━━━━━ Record extracts ━━━━━

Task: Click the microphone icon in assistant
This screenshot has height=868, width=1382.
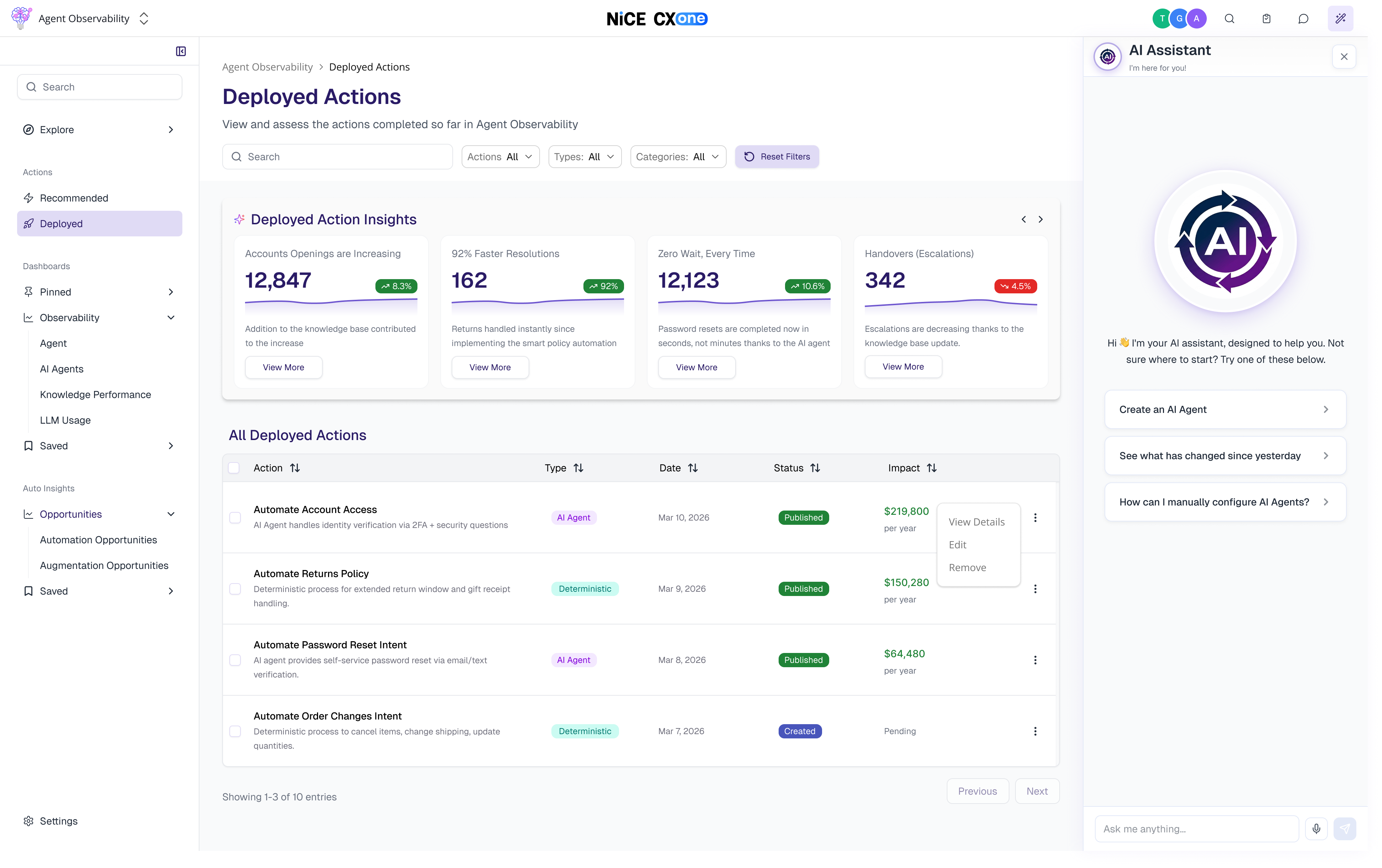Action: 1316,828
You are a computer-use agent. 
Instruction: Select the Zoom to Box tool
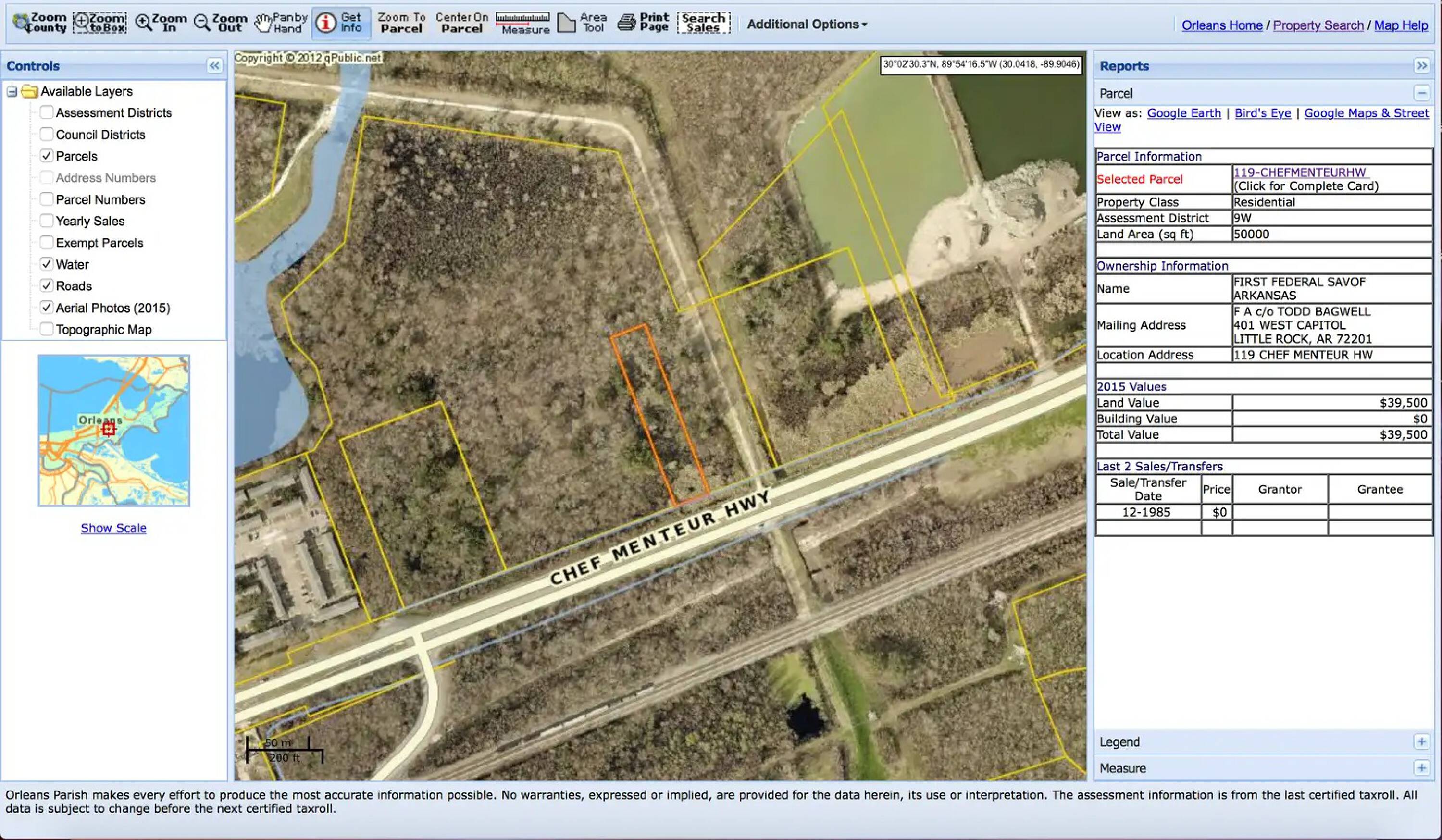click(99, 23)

━━━━━

--- Directions ---
Every line above is to be returned exactly, with its pictures removed.

--- Solution to this exercise ---
Task: Click the microphone icon in assistant
This screenshot has height=868, width=1382.
Action: 1316,828
You are a computer-use agent. 
Instruction: Select the Zoom to Box tool
click(99, 23)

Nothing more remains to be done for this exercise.